Even as states, particularly in the Southeast, struggle to pay out benefits some governors are already pushing businesses to reopen. As a result, workers who refuse to return to work out of fear of contracting the coronavirus risk losing their unemployment eligibility under federal guidelines.
"Voluntarily deciding to quit your job out of a general concern about exposure to COVID-19 does not make you eligible for [Pandemic Unemployment Assistance]," the Labor Department website warns.
Some states have also restricted their programs to bar applicants who refuse to return.
David Michaels, the former head of the Occupational Safety and Health Administration (OSHA), said it was wrong to make workers choose between their financial security and their safety.
"They will be terrified, and in many cases they will be correct to be terrified," he told Politico. "It's not fair for them to be asked to choose between their income and their health."
The issue is of particular concern since many states already moving to reopen have not met federal guidelines to do so.
"These states that are reopening early, they don't have some plan, really, to keep people safe," Andrew Stettner, a senior fellow at the progressive think tank the Century Foundation, told the outlet. "They're just kind of mostly going on hope that they've flattened the curve and that everyone's going to be okay."
This is the case in Georgia, which is plowing forward with Gov.
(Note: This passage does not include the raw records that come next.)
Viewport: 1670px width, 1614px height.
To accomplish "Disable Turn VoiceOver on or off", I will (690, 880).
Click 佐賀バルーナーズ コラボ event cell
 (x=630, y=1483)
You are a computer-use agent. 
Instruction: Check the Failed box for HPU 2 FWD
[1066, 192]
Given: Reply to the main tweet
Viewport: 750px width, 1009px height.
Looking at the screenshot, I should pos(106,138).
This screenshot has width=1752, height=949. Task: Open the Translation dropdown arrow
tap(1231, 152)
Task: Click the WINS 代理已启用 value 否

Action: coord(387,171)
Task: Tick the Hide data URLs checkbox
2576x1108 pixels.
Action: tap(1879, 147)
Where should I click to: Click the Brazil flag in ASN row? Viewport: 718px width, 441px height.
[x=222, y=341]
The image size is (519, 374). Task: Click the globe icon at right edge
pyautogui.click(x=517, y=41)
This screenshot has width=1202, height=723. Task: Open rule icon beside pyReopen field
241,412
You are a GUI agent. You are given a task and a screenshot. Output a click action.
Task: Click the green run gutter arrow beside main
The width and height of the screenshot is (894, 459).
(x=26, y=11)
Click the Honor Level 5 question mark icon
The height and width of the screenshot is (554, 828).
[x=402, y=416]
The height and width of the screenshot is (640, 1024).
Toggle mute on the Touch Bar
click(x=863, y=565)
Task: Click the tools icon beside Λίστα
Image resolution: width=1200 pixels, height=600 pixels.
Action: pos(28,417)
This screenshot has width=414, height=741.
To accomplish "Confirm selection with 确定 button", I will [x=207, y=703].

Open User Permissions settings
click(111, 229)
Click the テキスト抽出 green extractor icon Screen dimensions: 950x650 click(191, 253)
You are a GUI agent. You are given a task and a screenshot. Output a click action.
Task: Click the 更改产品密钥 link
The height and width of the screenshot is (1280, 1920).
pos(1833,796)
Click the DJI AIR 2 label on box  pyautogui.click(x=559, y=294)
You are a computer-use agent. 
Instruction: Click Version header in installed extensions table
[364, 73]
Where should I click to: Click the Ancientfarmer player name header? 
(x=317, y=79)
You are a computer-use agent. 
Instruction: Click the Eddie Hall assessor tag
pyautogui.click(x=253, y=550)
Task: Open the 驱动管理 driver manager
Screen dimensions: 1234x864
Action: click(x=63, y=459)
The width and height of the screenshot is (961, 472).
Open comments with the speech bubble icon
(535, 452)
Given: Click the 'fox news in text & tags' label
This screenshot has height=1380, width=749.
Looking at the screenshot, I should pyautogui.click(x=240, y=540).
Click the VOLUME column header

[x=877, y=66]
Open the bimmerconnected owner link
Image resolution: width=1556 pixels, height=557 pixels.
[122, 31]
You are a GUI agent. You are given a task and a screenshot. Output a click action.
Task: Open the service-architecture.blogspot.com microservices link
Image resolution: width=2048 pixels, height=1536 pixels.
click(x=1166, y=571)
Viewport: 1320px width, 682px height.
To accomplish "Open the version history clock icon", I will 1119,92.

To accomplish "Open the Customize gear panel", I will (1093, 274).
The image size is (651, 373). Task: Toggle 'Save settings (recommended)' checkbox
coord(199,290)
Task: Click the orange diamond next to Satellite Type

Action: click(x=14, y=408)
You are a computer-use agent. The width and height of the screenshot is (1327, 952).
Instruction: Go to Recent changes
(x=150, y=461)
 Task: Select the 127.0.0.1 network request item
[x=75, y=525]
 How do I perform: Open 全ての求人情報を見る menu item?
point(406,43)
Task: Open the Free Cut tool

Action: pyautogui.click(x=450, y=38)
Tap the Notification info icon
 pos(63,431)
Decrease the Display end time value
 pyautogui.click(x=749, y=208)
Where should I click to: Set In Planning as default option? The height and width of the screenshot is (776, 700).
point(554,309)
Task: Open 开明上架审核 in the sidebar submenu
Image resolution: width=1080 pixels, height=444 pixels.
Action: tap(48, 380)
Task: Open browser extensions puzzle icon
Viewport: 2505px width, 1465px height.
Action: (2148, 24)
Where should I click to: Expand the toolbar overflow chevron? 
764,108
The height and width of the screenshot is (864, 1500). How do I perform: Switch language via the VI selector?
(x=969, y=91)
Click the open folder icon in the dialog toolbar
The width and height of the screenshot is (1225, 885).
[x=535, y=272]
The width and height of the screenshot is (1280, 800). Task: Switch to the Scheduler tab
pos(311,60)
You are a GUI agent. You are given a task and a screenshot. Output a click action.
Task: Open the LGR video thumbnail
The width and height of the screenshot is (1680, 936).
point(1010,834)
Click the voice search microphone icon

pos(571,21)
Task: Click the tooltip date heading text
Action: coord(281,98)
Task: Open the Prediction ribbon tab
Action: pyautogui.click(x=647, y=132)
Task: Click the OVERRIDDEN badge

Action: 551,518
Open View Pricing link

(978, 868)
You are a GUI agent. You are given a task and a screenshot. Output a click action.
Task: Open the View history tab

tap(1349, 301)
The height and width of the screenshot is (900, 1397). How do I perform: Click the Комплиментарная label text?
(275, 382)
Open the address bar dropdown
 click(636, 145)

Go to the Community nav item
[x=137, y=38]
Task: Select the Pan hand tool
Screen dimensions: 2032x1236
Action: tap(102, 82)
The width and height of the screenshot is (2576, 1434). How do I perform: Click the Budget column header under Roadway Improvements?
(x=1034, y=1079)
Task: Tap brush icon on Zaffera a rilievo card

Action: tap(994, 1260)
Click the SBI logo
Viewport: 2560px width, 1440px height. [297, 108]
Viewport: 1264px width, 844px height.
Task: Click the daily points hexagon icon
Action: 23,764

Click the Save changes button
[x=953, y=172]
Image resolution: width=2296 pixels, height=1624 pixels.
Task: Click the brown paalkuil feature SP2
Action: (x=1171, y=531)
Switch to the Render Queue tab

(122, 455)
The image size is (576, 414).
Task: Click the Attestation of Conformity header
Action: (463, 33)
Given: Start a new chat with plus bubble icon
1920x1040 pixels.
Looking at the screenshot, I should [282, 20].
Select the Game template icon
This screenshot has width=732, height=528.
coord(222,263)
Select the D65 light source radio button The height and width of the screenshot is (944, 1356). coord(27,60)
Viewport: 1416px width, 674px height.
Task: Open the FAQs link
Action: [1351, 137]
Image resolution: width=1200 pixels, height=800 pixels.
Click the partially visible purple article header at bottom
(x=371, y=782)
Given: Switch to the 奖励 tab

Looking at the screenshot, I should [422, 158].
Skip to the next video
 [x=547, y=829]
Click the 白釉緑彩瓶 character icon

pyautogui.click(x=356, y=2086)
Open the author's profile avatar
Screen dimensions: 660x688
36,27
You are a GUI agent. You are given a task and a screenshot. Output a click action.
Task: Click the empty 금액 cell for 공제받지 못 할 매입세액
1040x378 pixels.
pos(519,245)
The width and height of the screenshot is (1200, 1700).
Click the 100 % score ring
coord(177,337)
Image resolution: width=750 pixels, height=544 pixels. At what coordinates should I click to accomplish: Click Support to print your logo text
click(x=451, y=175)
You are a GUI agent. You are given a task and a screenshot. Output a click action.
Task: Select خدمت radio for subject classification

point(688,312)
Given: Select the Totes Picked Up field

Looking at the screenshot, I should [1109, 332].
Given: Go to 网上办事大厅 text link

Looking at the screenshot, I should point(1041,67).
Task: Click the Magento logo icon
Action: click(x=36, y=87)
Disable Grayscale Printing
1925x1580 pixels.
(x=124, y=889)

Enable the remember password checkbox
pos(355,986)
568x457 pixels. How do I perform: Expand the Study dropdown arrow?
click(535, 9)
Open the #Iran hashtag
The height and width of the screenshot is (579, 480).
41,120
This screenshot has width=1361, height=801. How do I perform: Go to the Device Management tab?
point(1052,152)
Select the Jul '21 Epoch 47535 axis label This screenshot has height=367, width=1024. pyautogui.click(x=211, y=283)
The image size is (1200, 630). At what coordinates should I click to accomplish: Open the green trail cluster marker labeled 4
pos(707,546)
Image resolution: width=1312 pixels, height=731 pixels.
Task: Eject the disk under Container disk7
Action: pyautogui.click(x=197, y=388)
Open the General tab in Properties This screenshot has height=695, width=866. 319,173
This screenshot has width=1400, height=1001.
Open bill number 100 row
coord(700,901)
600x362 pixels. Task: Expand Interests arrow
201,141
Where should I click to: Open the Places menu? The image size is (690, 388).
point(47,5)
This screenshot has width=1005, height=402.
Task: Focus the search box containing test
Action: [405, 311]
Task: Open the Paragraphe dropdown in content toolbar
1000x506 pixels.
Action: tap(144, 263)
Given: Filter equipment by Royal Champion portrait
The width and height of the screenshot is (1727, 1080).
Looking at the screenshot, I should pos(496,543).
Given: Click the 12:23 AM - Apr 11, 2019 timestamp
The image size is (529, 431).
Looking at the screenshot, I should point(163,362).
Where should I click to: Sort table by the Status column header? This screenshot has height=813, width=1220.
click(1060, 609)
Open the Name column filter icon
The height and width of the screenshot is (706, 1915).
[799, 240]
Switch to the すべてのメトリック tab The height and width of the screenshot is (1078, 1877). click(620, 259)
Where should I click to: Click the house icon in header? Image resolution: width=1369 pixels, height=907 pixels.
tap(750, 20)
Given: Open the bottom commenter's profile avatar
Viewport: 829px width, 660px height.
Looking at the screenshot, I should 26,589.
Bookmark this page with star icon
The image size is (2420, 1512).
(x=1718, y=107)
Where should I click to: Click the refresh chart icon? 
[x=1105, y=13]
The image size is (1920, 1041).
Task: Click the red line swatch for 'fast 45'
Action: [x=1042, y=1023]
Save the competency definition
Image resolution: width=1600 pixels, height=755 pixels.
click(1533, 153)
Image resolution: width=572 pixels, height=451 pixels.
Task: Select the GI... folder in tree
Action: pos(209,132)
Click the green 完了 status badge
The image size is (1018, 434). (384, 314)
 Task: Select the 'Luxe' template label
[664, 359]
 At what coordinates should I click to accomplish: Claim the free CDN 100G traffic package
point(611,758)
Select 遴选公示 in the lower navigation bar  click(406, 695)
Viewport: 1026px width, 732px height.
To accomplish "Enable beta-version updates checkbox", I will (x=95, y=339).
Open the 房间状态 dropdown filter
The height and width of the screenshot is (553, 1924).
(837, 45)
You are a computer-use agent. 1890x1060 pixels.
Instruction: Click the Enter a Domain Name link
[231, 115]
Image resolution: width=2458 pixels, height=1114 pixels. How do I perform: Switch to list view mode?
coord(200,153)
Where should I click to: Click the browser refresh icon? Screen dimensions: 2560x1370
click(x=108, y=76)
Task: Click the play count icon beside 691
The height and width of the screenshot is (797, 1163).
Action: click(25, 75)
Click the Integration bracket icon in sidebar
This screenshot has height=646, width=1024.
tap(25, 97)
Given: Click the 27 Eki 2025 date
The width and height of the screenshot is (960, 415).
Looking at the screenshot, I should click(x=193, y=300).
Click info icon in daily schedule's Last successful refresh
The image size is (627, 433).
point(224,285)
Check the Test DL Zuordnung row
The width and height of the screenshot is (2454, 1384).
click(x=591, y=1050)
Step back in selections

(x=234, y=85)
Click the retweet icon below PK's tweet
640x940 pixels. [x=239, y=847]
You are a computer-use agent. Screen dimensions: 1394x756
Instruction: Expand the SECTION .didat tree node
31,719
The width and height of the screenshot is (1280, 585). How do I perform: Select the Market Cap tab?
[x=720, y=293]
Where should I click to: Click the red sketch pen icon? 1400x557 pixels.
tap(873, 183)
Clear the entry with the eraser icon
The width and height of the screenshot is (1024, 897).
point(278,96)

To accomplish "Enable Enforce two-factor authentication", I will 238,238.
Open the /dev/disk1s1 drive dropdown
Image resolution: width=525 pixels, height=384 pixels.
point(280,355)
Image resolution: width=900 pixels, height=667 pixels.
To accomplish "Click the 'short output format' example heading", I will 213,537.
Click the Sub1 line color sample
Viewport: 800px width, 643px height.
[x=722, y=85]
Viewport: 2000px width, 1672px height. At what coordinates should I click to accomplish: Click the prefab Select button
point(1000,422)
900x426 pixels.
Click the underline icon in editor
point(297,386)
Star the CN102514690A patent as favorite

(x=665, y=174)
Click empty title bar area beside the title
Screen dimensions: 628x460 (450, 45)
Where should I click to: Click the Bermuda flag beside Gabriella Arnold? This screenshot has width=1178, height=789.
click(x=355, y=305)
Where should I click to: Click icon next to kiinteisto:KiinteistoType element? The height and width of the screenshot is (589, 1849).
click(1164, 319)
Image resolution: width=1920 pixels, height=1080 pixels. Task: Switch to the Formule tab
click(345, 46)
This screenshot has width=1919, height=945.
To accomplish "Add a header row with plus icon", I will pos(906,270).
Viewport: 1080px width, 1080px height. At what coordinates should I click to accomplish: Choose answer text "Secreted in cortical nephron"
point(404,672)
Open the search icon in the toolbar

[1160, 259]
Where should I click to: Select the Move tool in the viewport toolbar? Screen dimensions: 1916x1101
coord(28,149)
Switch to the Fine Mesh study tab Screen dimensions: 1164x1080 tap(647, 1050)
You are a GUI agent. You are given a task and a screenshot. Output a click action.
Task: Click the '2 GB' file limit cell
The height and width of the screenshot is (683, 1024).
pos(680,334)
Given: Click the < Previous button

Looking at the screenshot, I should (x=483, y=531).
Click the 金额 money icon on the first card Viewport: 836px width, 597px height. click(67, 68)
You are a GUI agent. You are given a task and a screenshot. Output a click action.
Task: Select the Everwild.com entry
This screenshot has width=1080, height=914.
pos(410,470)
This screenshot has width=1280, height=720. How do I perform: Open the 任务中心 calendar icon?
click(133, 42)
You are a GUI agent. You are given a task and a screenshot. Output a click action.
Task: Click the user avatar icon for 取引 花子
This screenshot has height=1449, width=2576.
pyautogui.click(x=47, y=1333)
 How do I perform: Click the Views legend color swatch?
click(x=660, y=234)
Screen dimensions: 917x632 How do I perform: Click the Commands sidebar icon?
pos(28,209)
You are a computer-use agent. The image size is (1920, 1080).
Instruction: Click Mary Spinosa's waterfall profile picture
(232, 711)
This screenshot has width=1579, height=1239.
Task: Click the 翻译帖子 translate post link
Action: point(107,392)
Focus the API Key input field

Brian Kemp's plans to reopen parts of the economy despite warnings from even President Donald Trump, who has otherwise been highly supportive of states' efforts to ease restrictions.
"Once restaurants decide to open, and if we decide that we don't feel safe going back into those restaurants, we then are no longer eligible for unemployment because then we have a job opportunity that we're turning down," Atlanta waitress Laura Jean Truman told NPR. "It's a tremendously scary thing to have to think about."
Michele Evermore, a senior policy analyst at the National Employment Law Project, told the outlet that some workers may be able to file a "quit claim" saying that their workplace is unsafe.
"First, they have to raise that with their manager and then they have to have the documents to show the workplace is unsafe and nobody has addressed their concern," she explained, adding that the process will take weeks. Even then, Georgia rarely sides with applicants in such cases, she said. "Georgia is one of the worst states to get benefits in ... they're quite stingy."
The plan to reopen against the advice of health experts may prove to "penny wise and pound foolish," she added.
"People will go out in public, mass infections will occur and more and more people will qualify for more and more unemployment benefits," Evermore said. "So trying to open up the economy now will actually slow the opening of the economy."